Objective To investigate the risk factors for secondary pulmonary fungal infection in patients with acute exacerbation of chronic obstructive pulmonary disease (AECOPD). And a visual tool using nomogram was developed and validated to assist in the clinical prediction of the probability of pulmonary fungal infection occurrence in AECOPD patients. Methods A retrospective cohort study method was used to collect AECOPD patients hospitalized in the Department of Respiratory, The First Affiliated Hospital of Chengdu Medical College from January 2021 to December 2021 as a training set. And AECOPD patients between January 2020 and December 2020 were collected as a validation set. Independent risk factors were determined through univariate, Lasso regression analyses. and multivariable logistic, A nomogram prediction model was constructed with these independent risk factors, and the nomogram was evaluated by receiver operating characteristic area under the curve (AUC), calibration curve, and decision curve analysis (DCA). Results The use of glucocorticoid, combined use of antibiotics, duration of antibiotic use and hypoalbuminemia were independent risk factors for secondary pulmonary fungal infection in AECOPD patients (all P<0.05).
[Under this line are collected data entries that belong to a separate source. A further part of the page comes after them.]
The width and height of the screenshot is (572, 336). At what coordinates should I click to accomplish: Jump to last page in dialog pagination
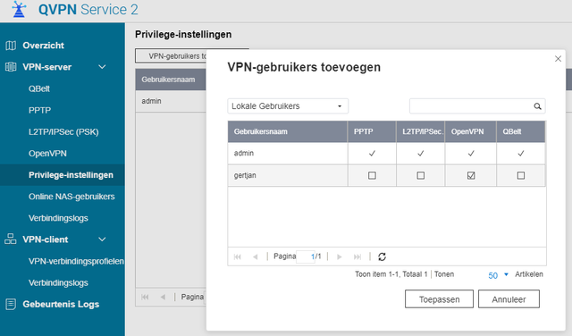click(x=358, y=256)
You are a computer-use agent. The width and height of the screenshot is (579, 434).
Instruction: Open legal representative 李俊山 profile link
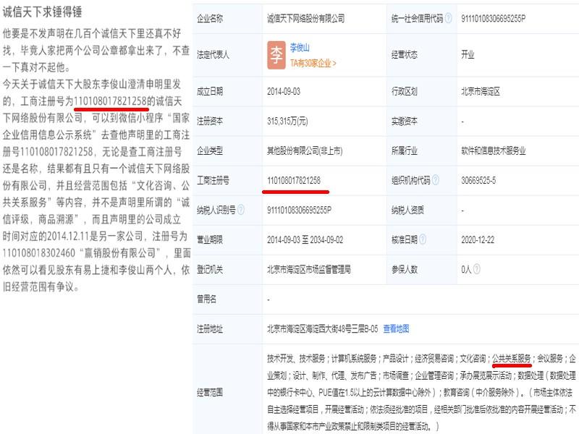pyautogui.click(x=300, y=47)
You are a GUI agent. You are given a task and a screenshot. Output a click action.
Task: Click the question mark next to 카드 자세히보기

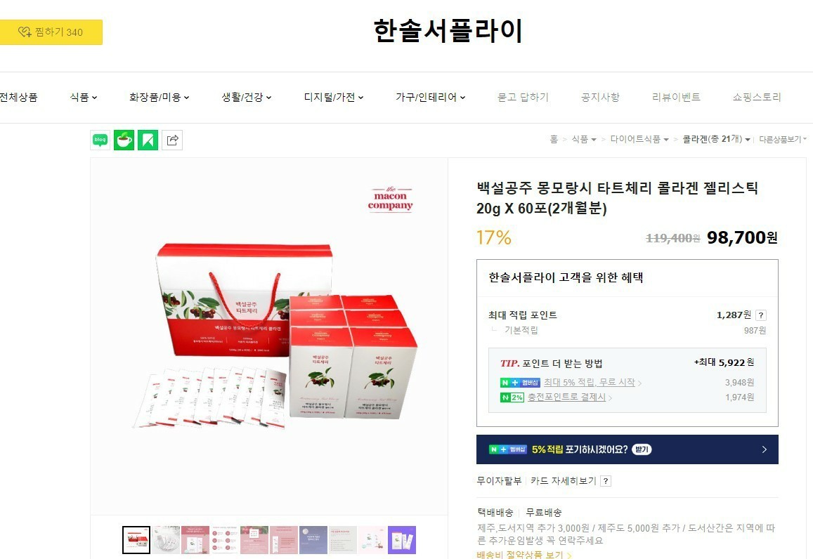coord(606,481)
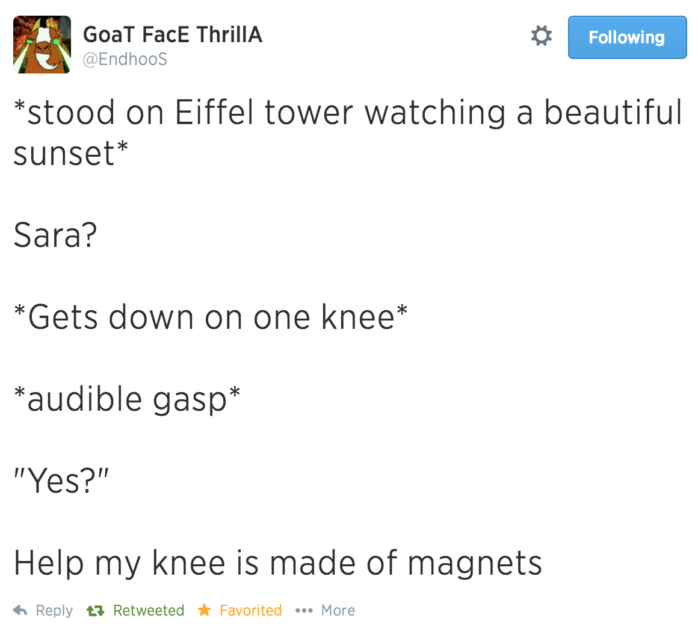This screenshot has width=698, height=624.
Task: Open the gear settings menu icon
Action: point(542,36)
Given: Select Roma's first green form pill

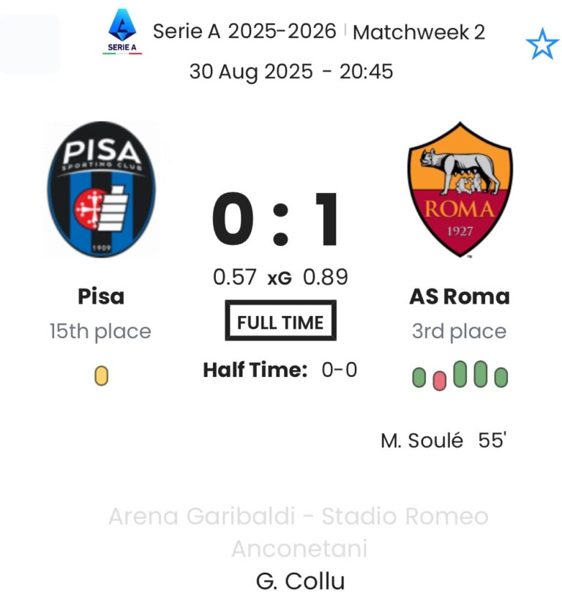Looking at the screenshot, I should click(x=419, y=378).
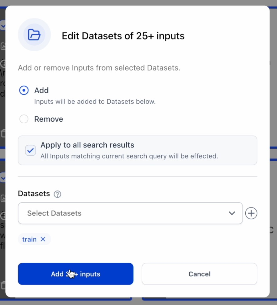The image size is (277, 305).
Task: Toggle the upper input card checkbox at left
Action: (3, 25)
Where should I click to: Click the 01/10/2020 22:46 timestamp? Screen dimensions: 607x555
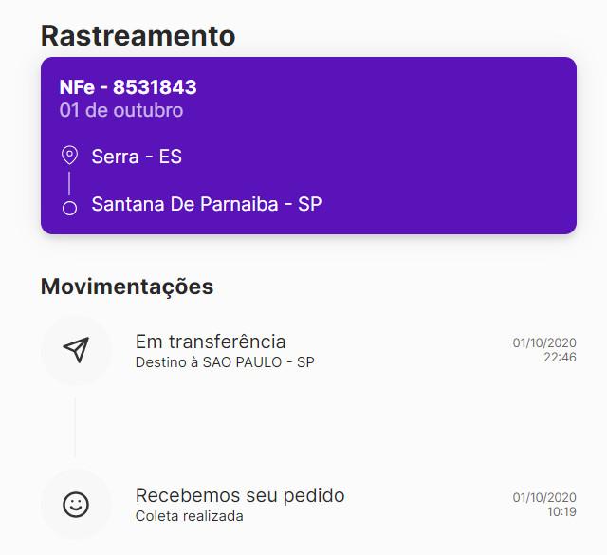click(544, 350)
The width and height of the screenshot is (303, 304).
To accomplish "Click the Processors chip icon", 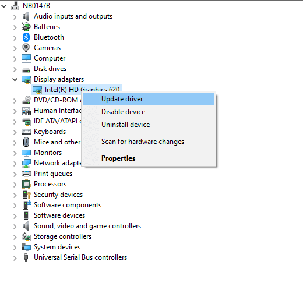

The training set and validation set of the constructed prediction model had an AUC value of 0.915 [95%CI: 0.891 - 0.940] and 0.830 [95%CI: 0.790 - 0.871], respectively. The calibration curve showed that the predicted probability was in good agreement with the actual observed probability of pulmonary fungal infection in AECOPD patients. The corresponding decision curve analysis (DCA) indicated the nomogram had relatively ideal clinical utility. Conclusions The result showed that the use of glucocorticoid, combined use of antibiotics, prolonged antibiotic therapy and hypoalbuminemia was independent risk factors for pulmonary fungal infection in AECOPD patients. The clinical prediction model for secondary pulmonary fungal infection in AECOPD patients constructed in this study has strong predictive power and clinical practicability.